Data records
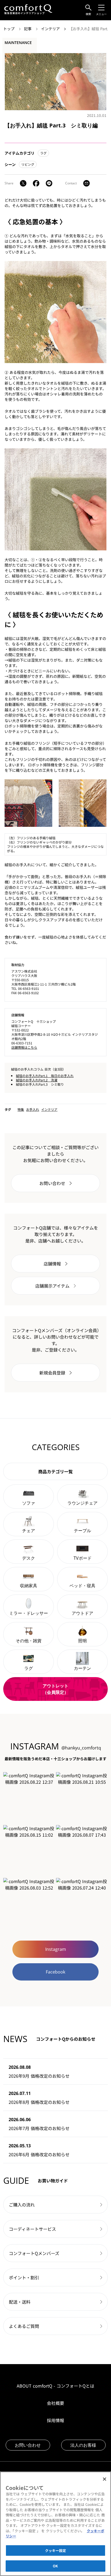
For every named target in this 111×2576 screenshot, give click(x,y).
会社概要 (55, 2403)
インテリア (51, 28)
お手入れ (32, 1109)
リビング (27, 164)
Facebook (55, 1972)
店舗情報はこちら (24, 1047)
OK (55, 2565)
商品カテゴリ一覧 (55, 1471)
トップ (9, 28)
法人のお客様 (83, 2445)
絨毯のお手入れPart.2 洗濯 (36, 1080)
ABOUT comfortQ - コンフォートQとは (55, 2385)
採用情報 (55, 2420)
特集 (21, 1109)
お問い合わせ (28, 2445)
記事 (28, 28)
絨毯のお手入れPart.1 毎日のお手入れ (45, 1075)
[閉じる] (104, 2479)
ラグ (43, 153)
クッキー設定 (55, 2550)
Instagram (55, 1949)
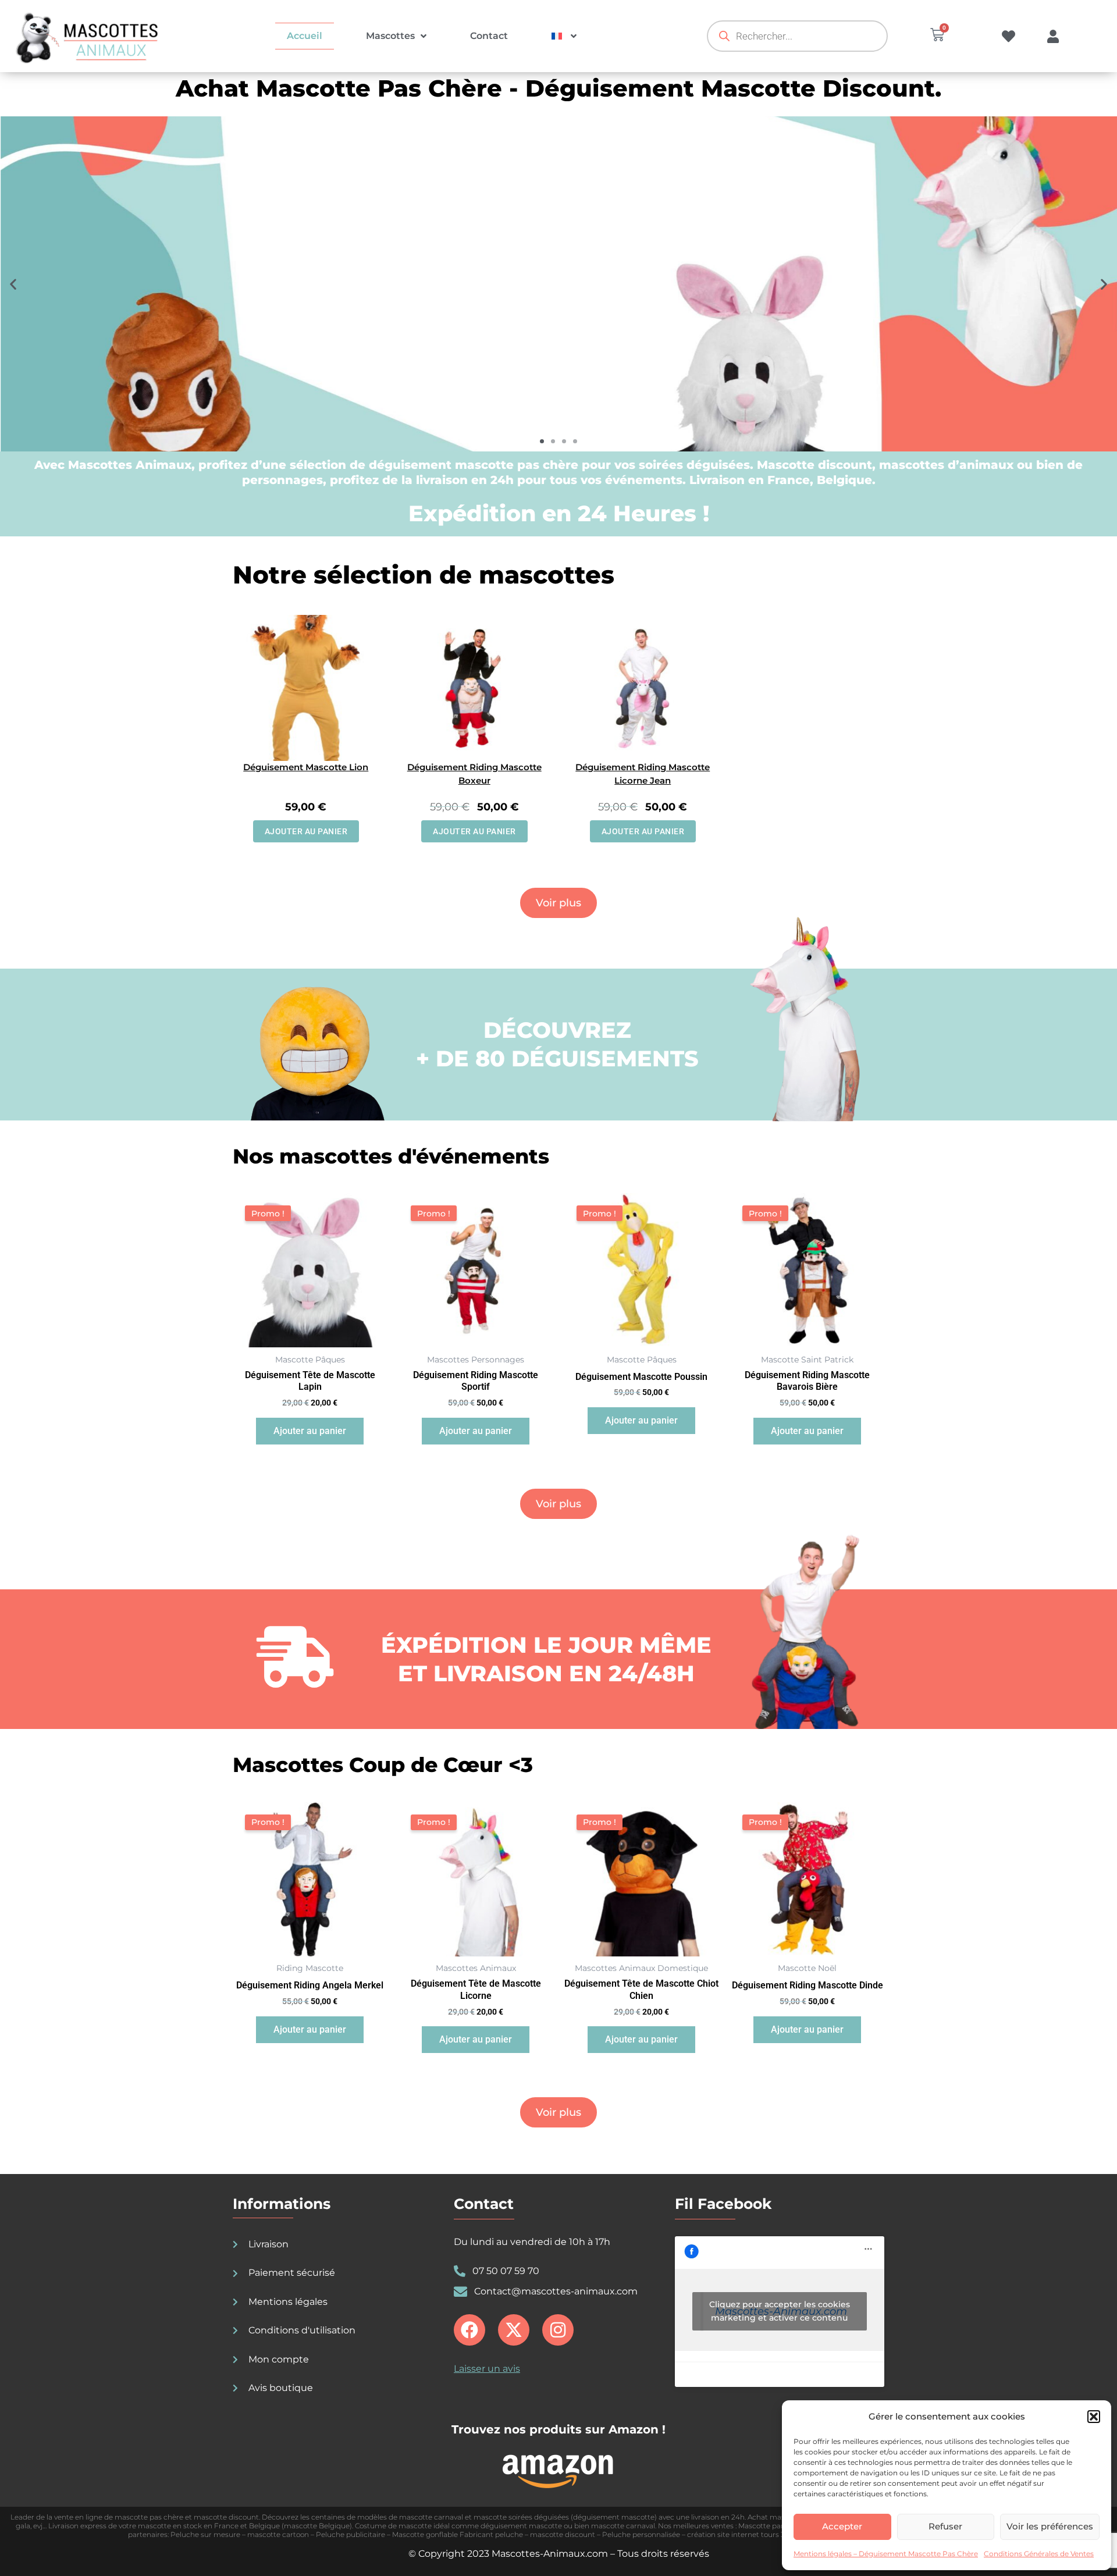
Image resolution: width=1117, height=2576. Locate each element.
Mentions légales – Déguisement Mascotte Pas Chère (886, 2553)
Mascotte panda (766, 2525)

Work order: Please reproduce every record exactly, leaving the pictures out.

Answer to the exercise:
For every named target in this 111×2576 screenshot, give click(x,y).
会社概要 (55, 2403)
インテリア (51, 28)
お手入れ (32, 1109)
リビング (27, 164)
Facebook (55, 1972)
店舗情報はこちら (24, 1047)
OK (55, 2565)
商品カテゴリ一覧 (55, 1471)
トップ (9, 28)
法人のお客様 (83, 2445)
絨毯のお手入れPart.2 洗濯 (36, 1080)
ABOUT comfortQ - コンフォートQとは (55, 2385)
採用情報 (55, 2420)
特集 (21, 1109)
お問い合わせ (28, 2445)
記事 (28, 28)
絨毯のお手入れPart.1 毎日のお手入れ (45, 1075)
[閉じる] (104, 2479)
ラグ (43, 153)
クッキー設定 (55, 2550)
Instagram (55, 1949)
Image resolution: width=1117, height=2576. Locate each element.
Mentions légales – Déguisement Mascotte Pas Chère (886, 2553)
Mascotte panda (766, 2525)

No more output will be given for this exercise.